The Top 4 Disconnects Between Frontline Cybersecurity Managers and the C-suite
- The frontline sees more attacks. 79% of managers say a successful cyberattack hit their organization in the past year, far higher than the 65% of C-suite cyber leaders who say the same. When the frontlines see more damage than the corner office, strategy and reality diverge.
- C-suite cyber leaders see a more sophisticated threat landscape than their teams may realize. 43% of C-suite cyber leaders say modern cybercriminals are more advanced than their internal teams, compared with only 12% of managers who say the same. The takeaway: Leadership sees that the organization is overmatched. The frontline doesn't. That doesn't bode well for the organization's security posture.
- Silence is risky, yet pervasive. 81% of managers admit at least 1 material cyber incident went unreported to leadership in the past year, compared with just over half (55%) of C-suite cyber leaders. That gap exposes a deeper issue: fear and lack of transparency inside cybersecurity teams.
- AI saves time, but priorities are misaligned. Both managers and C-suite cyber leaders say AI automation is freeing up time. Managers want to reinvest it in employee security awareness training and culture building (52%), and C-suite cyber leaders are focused on advanced threat hunting, emerging threat research, and intelligence analysis (49%), upskilling (48%), and developing custom security solutions and automation scripts (43%). The opportunity: use AI not just to optimize workflows, but to align priorities.
The Outlook on Cyberattacks is Getting Bleaker YoY
The threat landscape isn’t just worsening, it’s accelerating. Compared with last year, both managers and C-suite cyber leaders report higher attack frequency and severity across the board.
- Deepfakes are top-of-mind for all levels. Deepfakes surged from a fringe to a frontline concern from 2024 to 2025, with the number of cybersecurity professionals reporting being least prepared for this type of attack rising from 3% to 21% among managers and from 6% to 28% among C-suite cyber leaders.
- Cybersecurity teams struggle to keep up with AI. Managers (62%) and C-suite cyber leaders (53%) cite AI-driven attacks as their top challenge, saying AI is creating new attack points they aren’t prepared for. Among C-suite cyber leaders, the biggest concerns cited center on generative or agentic AI–driven phishing (45%), generative AI model prompt hacking (44%), and AI-vishing (voice deepfakes) (43%), evidence of a rapidly widening GenAI threat landscape.
- Tech investments are lagging behind attacker tools, even if teams disagree on capability gaps. Both groups agree that their technology stack isn’t keeping pace with attacker innovation. 36% of C-suite cyber leaders and 38% of managers admit that the technology behind cyberattacks is more sophisticated than their own.
Bridging the Gap
VikingCloud’s findings reveal an urgent need for greater alignment across all levels.

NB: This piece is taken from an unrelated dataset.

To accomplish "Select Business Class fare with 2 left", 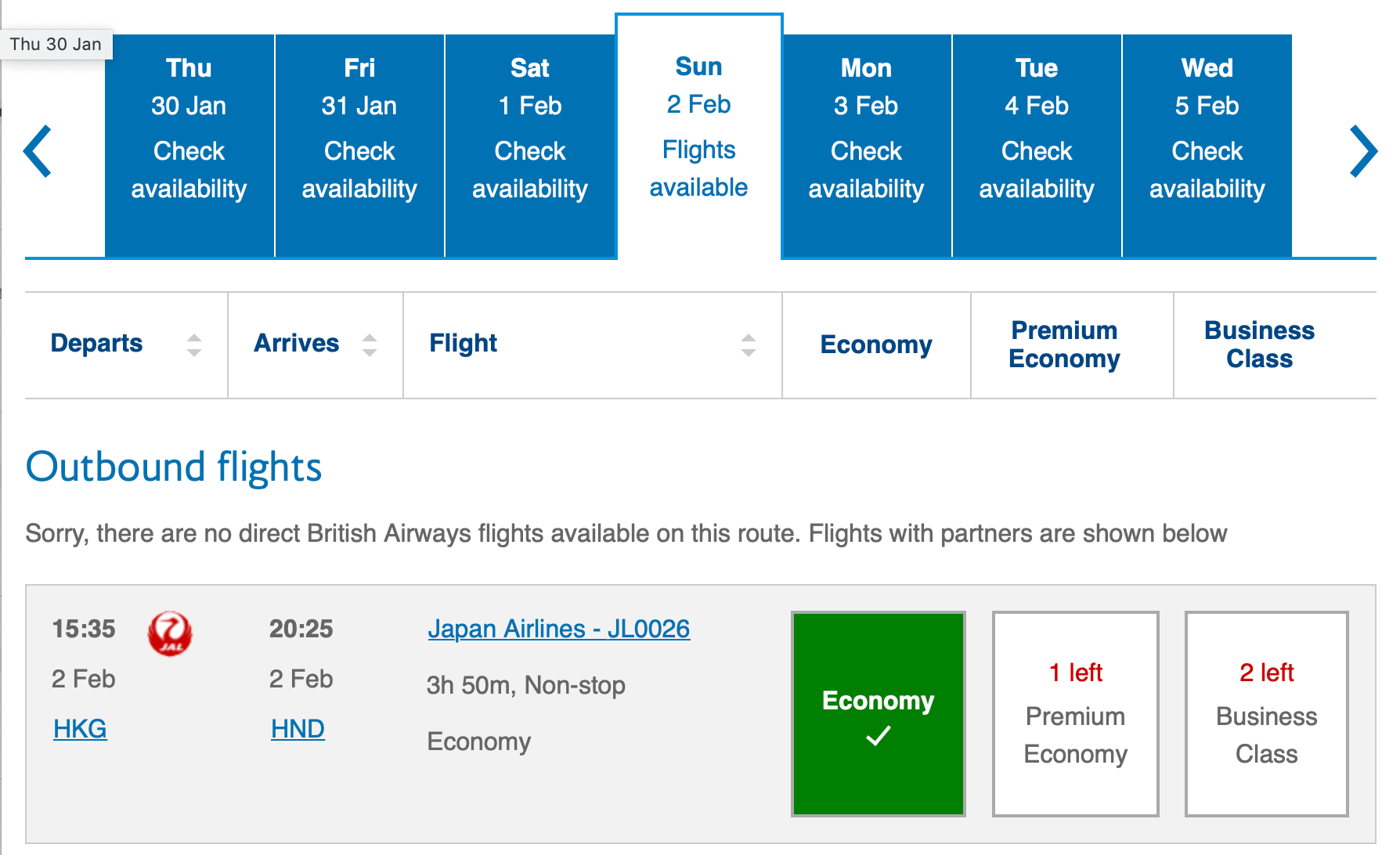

- Invest where your teams align. Both groups agree AI can help close the gap. Invest in automation that frees up analysts to focus on threat hunting and incident response.
- Build a culture of safe reporting. Outside of job loss, managers cite a lack of clear internal reporting protocols or “safe channels” to report incidents without fear of immediate blame (52%) as a top reason they or their team would consider not reporting a cyber incident. C-suite cyber leaders fear punitive reactions from leadership or the board (37%). Build reporting processes that reward transparency.
- Foster cross-level collaboration. Frontline insight plus executive perspective equals faster, smarter defense. Schedule joint reviews of major incidents.
- Train the entire organization on AI and cyber risks. Only 36% of managers and 48% of C-suite cyber leaders say their organization has provided training on both GenAI and agentic AI cyber risks. Make it a 2026 mandate.
Bridging the perception gap isn’t optional; it’s a competitive differentiator. Organizations that align vision and visibility across every level will outpace threats, not just react to them.
About This Analysis
This analysis is based on data collected in 2025 as part of VikingCloud’s 2025 Cyber Threat Landscape study. It compares responses from cybersecurity managers and C-suite cyber leaders across the United States, the United Kingdom, and Ireland, as well as across various industries, including healthcare, retail, hospitality, restaurant and food service, and travel.